++++ Excerpt

The Object Keypoint Similarity (OKS) is a more holistic metric that takes factors such as landmark visibility, animal size, and the difficulty in locating keypoints (all are assumed to be “easy” for our calculations). You can read more about this and other pose estimation metrics in: https://arxiv.org/abs/1707.05388

First let’s plot the distribution of OKS scores:

plt.figure(figsize=(6, 3), dpi=150, facecolor="w")
sns.histplot(metrics["oks_voc.match_scores"].flatten(), binrange=(0, 1), kde=True, kde_kws={"clip": (0, 1)}, stat="probability")
plt.xlabel("Object Keypoint Similarity");
../_images/Model_evaluation_16_0.png

Since these range from 0 to 1, it seems like we’re doing pretty well!

Another way to summarize this is through precision-recall curves, which evaluate how well the model does at different thresholds of OKS scores. The higher the threshold, the more stringent our criteria for classifying a prediction as correct.

++++++++
++++ Entries supplied

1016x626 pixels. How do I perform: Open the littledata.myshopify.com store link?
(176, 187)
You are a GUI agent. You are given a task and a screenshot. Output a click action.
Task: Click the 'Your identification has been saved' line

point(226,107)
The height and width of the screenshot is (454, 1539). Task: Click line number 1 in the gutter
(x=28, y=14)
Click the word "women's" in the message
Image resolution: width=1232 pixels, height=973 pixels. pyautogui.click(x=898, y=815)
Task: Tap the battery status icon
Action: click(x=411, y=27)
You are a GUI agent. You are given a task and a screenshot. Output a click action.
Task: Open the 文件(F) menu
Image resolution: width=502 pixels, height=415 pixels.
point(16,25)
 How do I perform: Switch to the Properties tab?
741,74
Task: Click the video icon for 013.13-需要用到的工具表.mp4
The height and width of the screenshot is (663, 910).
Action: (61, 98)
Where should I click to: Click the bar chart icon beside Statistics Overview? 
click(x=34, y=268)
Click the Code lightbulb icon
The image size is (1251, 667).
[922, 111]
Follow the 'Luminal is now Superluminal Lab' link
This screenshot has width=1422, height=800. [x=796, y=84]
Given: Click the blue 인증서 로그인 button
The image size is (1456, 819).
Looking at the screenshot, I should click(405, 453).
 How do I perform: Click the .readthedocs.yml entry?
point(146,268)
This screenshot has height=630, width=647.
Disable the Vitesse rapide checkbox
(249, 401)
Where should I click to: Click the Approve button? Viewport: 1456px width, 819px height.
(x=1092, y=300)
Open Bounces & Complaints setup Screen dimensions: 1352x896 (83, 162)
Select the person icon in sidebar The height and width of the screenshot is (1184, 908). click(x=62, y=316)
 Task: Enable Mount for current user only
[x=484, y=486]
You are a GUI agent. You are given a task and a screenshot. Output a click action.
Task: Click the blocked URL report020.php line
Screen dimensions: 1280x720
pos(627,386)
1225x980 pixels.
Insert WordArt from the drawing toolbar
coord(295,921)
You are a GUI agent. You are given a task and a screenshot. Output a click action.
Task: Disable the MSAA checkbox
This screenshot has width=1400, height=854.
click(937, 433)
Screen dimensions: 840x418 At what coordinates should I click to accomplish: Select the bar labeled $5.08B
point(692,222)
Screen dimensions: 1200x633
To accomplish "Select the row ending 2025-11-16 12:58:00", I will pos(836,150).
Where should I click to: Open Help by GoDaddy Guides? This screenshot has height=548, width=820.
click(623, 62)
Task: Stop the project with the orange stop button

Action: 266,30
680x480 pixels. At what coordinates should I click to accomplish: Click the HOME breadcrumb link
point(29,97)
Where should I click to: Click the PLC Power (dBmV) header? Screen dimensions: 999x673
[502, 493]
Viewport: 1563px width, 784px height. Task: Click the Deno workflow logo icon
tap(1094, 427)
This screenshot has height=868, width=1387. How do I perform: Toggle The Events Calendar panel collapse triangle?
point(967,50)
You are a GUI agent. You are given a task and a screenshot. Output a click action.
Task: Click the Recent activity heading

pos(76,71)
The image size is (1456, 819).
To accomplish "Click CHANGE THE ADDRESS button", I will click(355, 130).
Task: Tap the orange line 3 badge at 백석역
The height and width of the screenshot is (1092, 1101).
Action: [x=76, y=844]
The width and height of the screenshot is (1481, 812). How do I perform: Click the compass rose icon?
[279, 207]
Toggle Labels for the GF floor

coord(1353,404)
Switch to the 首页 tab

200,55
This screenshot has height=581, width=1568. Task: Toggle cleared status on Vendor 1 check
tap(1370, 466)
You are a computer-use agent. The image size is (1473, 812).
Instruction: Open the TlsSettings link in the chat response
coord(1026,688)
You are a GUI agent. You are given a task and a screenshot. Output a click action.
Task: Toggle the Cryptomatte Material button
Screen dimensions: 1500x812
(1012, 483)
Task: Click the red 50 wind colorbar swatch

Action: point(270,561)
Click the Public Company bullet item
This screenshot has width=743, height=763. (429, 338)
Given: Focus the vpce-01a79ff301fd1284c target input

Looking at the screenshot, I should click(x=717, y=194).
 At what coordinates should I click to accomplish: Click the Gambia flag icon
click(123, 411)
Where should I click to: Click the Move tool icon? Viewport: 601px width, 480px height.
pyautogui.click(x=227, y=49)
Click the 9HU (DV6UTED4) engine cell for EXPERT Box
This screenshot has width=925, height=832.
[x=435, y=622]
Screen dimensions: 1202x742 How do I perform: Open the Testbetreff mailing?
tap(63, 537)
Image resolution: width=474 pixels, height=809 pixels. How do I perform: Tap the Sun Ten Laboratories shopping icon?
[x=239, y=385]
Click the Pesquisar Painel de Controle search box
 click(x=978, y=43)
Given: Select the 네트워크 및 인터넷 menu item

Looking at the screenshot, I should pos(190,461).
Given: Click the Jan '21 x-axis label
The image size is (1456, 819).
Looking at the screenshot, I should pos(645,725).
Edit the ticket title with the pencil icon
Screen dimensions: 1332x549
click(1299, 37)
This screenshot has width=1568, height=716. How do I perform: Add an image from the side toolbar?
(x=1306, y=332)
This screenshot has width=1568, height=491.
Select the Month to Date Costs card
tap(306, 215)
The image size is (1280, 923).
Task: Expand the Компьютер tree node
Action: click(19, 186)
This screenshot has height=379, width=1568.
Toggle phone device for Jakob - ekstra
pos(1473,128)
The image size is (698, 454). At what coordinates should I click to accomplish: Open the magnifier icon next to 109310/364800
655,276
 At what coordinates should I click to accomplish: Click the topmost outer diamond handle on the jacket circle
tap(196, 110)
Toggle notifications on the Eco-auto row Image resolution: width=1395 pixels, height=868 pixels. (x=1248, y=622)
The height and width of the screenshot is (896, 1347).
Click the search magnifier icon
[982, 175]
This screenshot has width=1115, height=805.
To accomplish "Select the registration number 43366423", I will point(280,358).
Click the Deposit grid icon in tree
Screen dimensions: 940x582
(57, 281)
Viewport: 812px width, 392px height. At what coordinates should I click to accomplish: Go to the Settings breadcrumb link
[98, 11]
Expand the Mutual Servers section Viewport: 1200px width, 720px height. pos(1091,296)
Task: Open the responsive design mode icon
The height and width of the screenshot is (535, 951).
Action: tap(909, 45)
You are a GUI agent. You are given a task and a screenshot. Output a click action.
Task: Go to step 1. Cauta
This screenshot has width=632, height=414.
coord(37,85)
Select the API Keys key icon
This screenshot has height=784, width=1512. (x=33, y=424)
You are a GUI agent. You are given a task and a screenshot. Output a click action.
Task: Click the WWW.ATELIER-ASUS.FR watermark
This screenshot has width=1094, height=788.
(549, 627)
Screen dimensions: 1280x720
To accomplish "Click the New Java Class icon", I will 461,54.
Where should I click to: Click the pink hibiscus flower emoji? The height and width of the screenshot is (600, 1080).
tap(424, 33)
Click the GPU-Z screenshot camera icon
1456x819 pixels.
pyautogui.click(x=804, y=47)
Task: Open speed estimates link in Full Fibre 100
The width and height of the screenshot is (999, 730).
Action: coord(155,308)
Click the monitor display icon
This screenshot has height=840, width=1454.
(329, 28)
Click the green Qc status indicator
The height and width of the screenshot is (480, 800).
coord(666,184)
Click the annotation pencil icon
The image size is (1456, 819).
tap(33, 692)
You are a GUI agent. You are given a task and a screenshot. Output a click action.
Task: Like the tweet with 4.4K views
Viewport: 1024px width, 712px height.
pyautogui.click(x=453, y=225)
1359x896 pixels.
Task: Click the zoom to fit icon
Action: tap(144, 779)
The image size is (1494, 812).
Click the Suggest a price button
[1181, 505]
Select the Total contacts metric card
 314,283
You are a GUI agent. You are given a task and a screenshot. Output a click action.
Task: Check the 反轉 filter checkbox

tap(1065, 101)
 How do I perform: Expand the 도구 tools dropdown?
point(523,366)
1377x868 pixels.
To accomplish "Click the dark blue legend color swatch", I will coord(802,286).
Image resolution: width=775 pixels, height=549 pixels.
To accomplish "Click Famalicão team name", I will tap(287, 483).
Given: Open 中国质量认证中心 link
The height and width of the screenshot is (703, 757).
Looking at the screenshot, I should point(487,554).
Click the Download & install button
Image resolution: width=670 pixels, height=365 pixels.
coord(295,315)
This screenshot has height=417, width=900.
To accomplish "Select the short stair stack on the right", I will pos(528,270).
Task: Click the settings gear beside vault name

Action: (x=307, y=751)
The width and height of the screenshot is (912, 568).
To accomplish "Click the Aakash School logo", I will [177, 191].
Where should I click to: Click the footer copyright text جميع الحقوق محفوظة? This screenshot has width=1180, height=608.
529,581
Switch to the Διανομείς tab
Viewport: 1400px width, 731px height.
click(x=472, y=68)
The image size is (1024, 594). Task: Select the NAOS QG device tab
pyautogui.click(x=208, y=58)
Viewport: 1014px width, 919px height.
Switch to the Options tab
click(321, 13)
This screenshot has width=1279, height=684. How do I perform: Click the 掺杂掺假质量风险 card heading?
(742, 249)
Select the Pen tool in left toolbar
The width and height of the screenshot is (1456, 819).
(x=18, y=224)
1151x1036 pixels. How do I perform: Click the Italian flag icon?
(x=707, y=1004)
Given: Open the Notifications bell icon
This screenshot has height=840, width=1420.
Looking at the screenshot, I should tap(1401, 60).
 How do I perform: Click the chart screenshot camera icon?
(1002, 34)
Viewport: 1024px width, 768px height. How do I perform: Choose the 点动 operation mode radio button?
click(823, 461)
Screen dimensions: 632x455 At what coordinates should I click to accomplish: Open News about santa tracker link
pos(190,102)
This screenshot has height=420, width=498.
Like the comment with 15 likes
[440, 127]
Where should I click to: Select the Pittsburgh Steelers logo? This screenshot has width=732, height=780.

++++++++

-- Required task --
In the model evaluation excerpt, what happens to the criteria for classifying a prediction as correct as the OKS threshold rises? The entries have no role here.

-- Right answer --
The criteria become more stringent.